+++ Dataset +++
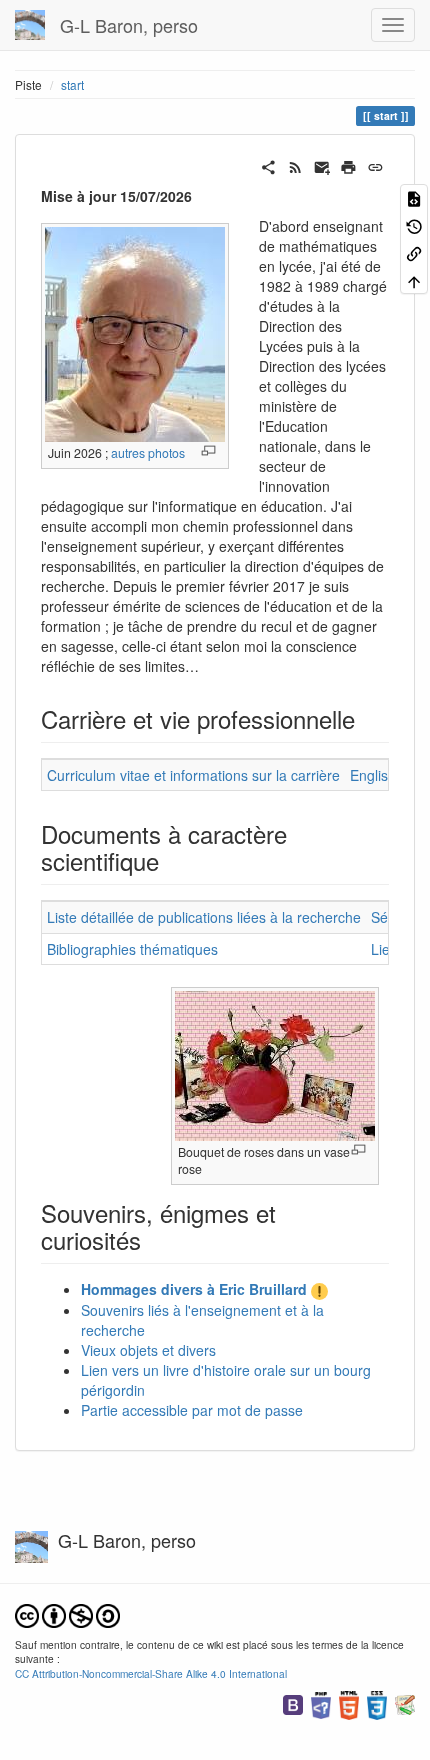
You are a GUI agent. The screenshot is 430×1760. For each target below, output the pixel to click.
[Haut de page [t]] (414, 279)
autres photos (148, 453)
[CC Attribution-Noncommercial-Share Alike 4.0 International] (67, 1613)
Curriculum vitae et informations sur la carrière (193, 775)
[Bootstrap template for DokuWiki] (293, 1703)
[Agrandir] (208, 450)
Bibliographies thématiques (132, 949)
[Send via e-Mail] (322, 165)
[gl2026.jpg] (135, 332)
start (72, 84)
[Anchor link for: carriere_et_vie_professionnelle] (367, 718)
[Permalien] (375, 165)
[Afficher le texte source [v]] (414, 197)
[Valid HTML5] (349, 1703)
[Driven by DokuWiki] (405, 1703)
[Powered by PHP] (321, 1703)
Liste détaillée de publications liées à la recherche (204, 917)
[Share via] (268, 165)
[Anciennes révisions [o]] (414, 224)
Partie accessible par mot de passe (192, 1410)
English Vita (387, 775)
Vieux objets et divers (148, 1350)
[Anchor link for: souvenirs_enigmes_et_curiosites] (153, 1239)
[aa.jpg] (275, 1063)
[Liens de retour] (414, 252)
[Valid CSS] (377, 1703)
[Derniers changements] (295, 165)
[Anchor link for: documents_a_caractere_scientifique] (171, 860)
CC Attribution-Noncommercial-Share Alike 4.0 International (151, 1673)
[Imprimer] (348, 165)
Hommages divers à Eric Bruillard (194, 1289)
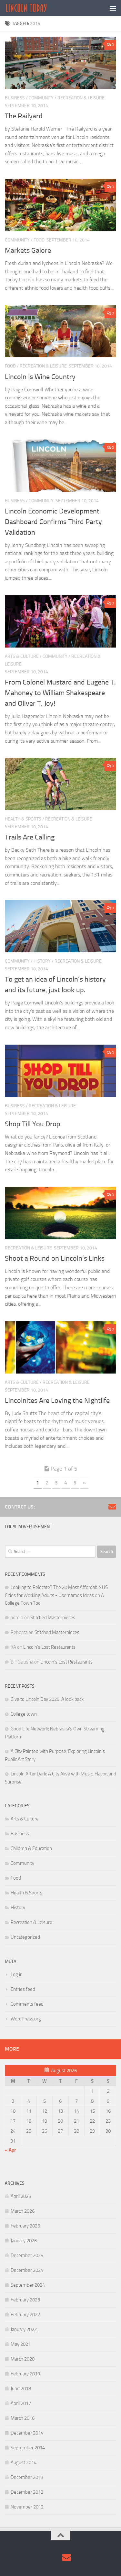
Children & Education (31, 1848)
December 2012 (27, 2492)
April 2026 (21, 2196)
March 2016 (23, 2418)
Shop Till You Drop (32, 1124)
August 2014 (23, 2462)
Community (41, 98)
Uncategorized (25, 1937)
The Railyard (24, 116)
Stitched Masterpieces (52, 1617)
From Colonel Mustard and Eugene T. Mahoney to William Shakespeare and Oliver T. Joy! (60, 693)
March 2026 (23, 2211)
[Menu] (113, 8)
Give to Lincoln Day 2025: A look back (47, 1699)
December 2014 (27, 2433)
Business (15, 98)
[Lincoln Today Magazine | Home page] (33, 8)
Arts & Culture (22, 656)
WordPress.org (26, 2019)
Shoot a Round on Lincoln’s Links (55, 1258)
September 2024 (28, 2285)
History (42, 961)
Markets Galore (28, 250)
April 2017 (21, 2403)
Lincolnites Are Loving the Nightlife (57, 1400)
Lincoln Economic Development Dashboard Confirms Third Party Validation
+++
*Exercise description:*
Nothing but the pictures is to be left out; repeat the data exactly.

*Output of the exercise:*
You are a GUI agent. The screenshot is 430×1760. For each target below, output the pixel to click.
[Haut de page [t]] (414, 279)
autres photos (148, 453)
[CC Attribution-Noncommercial-Share Alike 4.0 International] (67, 1613)
Curriculum vitae et informations sur la carrière (193, 775)
[Bootstrap template for DokuWiki] (293, 1703)
[Agrandir] (208, 450)
Bibliographies thématiques (132, 949)
[Send via e-Mail] (322, 165)
[gl2026.jpg] (135, 332)
start (72, 84)
[Anchor link for: carriere_et_vie_professionnelle] (367, 718)
[Permalien] (375, 165)
[Afficher le texte source [v]] (414, 197)
[Valid HTML5] (349, 1703)
[Driven by DokuWiki] (405, 1703)
[Powered by PHP] (321, 1703)
Liste détaillée de publications liées à la recherche (204, 917)
[Share via] (268, 165)
[Anciennes révisions [o]] (414, 224)
Partie accessible par mot de passe (192, 1410)
English Vita (387, 775)
Vieux objets et divers (148, 1350)
[Anchor link for: souvenirs_enigmes_et_curiosites] (153, 1239)
[aa.jpg] (275, 1063)
[Liens de retour] (414, 252)
[Valid CSS] (377, 1703)
[Derniers changements] (295, 165)
[Anchor link for: documents_a_caractere_scientifique] (171, 860)
CC Attribution-Noncommercial-Share Alike 4.0 International (151, 1673)
[Imprimer] (348, 165)
Hommages divers à Eric Bruillard (194, 1289)
Children & Education (31, 1848)
December 2012 (27, 2492)
April 2026 (21, 2196)
March 2016 (23, 2418)
Shop Till You Drop (32, 1124)
August 2014 (23, 2462)
Community (41, 98)
Uncategorized (25, 1937)
The Railyard (24, 116)
Stitched Masterpieces (52, 1617)
From Colonel Mustard and Eugene T. Mahoney to William Shakespeare and Oliver T. Joy! (60, 693)
March 2026 (23, 2211)
[Menu] (113, 8)
Give to Lincoln Day 2025: A look back (47, 1699)
December 2014 (27, 2433)
Business (15, 98)
[Lincoln Today Magazine | Home page] (33, 8)
Arts & Culture (22, 656)
WordPress.org (26, 2019)
Shoot a Round on Lincoln’s Links (55, 1258)
September 2024 (28, 2285)
History (42, 961)
Markets Galore (28, 250)
April 2017 (21, 2403)
Lincolnites Are Loving the Nightlife (57, 1400)
Lincoln Economic Development Dashboard Confirms Third Party Validation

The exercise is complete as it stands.